> Text under study:
A report released this week by MPs on the Health and Social Care Committee provides a realistic view of what’s required to embed digital change across the National Health Service (NHS). On the one hand the Committee is optimistic about the Department of Health and Social Care and NHS England’s commitment to ‘digital’ as a key lever to ensure the future success of the NHS, but on the other highlights a number of key structural issues that will make this incredibly difficult.
Some of the core challenges raised in the report include skills and the level of pay required to attract digital and data professionals, the need to invest in new systems and interoperability, the risks associated with shifting to the use of ‘healthcare apps’, and motivating the full range of healthcare professionals to recognize the importance of digital change.
What’s interesting is that none of this is new or unknown to those who have been working in or following ‘digital’ within the NHS over the past decade. Ever since the failure of the National Programme for IT in 2011, wasting taxpayers billions of pounds, numerous attempts to ‘digitally transform’ the NHS have been undertaken.
However, one thing that’s changed since then is the COVID-19 pandemic, during which time the government was able to persuade huge swathes of the population to engage with the health service digitally. This includes the NHS App, which was used to show a person’s vaccination status, and will now operate as a ‘front door’ to health care services across England and Wales.
However, that success isn’t a given going forward, and the Committee rightly argues that the government and NHS England need to highlight continued value for people in order to sustain its success during the pandemic. New functionality without new sign-ups or downloads is pointless.
Equally, a health app that provides a pathway to healthcare services will ultimately fail if the other structural challenges highlighted aren’t addressed. In particular the report highlights that parts of the NHS still lack even the most basic, functioning IT equipment. Equally, the NHS should scrap pay scales for digital and data staff, in order to attract the best talent on the market.
Chair of the Health and Social Care Committee Steve Brine MP said:
We find reason for optimism in the government’s approach to the digital transformation of the NHS. We know that the NHS app was hugely successful during the pandemic and the government has big plans for it to do more to bring real benefits to patients.
However, there are major challenges to overcome. On a visit to the US, we saw digital patient records being used seamlessly in hospitals. Here, it can take more than 15 minutes for a clinician to turn on a PC because kit is outdated. The lack of skilled digital professionals is a further barrier. Until the NHS can offer higher salaries to compete with the private sector, it won’t be able to attract the people to deliver the transformation that’s needed to run a modern health service.
The long-term sustainability of the health service depends on getting this right but there will be people who decide that digital services are not for them, and we are clear that they should not find themselves excluded by future developments.

> Data records:
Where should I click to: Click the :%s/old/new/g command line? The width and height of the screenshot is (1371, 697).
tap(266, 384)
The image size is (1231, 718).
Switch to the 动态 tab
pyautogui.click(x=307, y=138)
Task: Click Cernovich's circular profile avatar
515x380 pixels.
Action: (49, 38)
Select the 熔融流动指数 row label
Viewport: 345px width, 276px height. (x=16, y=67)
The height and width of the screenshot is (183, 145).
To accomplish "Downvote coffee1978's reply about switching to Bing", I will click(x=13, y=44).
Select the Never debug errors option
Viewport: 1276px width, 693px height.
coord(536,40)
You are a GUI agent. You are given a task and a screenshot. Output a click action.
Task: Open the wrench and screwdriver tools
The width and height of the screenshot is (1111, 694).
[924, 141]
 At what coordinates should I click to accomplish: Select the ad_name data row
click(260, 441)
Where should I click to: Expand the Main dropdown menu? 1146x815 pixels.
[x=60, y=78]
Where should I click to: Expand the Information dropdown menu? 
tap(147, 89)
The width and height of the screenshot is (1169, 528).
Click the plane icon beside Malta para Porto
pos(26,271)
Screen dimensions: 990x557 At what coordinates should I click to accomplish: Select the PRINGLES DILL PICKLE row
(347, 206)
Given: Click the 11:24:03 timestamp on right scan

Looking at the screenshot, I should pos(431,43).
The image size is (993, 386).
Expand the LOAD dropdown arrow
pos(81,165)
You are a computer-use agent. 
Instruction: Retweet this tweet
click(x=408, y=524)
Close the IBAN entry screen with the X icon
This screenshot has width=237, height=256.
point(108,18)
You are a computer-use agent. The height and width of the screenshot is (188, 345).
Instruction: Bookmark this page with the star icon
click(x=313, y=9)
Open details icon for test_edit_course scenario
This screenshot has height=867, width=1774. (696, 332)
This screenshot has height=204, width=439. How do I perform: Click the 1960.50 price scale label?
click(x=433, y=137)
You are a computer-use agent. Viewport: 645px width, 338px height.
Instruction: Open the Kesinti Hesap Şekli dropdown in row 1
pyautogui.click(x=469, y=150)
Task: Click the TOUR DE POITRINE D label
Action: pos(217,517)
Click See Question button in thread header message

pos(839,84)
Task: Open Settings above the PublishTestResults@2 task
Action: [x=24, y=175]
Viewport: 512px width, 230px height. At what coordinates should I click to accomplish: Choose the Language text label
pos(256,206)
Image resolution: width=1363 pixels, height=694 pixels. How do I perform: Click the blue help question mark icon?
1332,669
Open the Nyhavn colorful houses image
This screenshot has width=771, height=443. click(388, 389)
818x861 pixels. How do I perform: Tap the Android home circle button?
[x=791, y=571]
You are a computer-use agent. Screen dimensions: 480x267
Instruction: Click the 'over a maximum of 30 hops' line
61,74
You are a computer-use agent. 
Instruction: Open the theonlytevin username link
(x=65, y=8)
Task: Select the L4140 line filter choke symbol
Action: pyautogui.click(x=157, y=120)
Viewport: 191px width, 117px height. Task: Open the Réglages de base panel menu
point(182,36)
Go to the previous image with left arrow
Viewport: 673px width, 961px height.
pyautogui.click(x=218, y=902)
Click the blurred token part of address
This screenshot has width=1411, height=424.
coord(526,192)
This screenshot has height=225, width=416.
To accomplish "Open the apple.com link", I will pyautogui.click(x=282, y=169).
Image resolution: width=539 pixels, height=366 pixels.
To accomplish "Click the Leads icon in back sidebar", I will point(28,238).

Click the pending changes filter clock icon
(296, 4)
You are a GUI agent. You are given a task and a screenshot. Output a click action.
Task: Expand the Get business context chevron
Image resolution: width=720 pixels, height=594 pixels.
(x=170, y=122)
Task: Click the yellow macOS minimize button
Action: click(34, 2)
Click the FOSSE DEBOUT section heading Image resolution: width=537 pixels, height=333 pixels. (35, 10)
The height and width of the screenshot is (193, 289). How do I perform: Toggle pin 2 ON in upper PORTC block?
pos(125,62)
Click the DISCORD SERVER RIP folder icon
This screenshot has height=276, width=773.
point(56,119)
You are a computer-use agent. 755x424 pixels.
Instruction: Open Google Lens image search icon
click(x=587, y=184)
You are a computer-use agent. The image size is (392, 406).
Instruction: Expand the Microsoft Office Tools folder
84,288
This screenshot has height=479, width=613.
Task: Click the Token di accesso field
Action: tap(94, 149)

> Questions to answer:
1) Answer these questions from the article on NHS digital transformation.
(a) In what year did the National Programme for IT fail?
(b) What did the NHS App show during the COVID-19 pandemic?
(c) How long can it take a clinician to turn on a PC because of outdated kit?
2) Extend the article on NHS digital transformation by writing what comes after its final paragraph.
The lines are not needed here.

> Task-by-task answers:
1)
(a) 2011
(b) A person's vaccination status
(c) More than 15 minutes

2)
The Committee highlights that successive governments have attempted digital transformation in the NHS, but notes that progress has been slow and uneven, with substantial variation between organizations. However, it adds that this attempt has the potential to drive change, if a number of issues are addressed. These include:
Innovation in digital healthcare – the Committee urges the government and NHS England to demonstrate continued value of the NHS App. It recommends that a timetable for introducing a new ‘native’ NHS App is outlined and a plan for communicating its benefits and features is drawn up.
Systems and interoperability – the report states that the government, NHS England and the country’s Integrated Care Systems (ICSs) should work together to develop a standards framework to be adopted by all ICSs, with the aim of improving interoperability and data sharing within and between systems.
The Digital, Data and Technology workforce – given the shortage of skilled digital professionals in the NHS, the Committee recommends the government apply to implement a new pay framework that would allow additional pay measures including bonuses and capability based allowances. In addition, investment in these specialists needs to be matched by investment in the wide workforces’ digital skills, including professional training.
Digital exclusion – the Committee rightly points out that the NHS is a universal service and that people should not be unable to access it because of wider challenges around access to technology, connectivity and digital skills. It encourages cross-government collaboration to address digital exclusion, as it’s not just the responsibility of the Department of Health and Social Care, and says that non-digital channels should remain available, especially as it develops and implements its digital offering. Equally, the government and NHS England should work to understand what models would work best for supporting patients to use and access technology in different settings both in and outside the health service.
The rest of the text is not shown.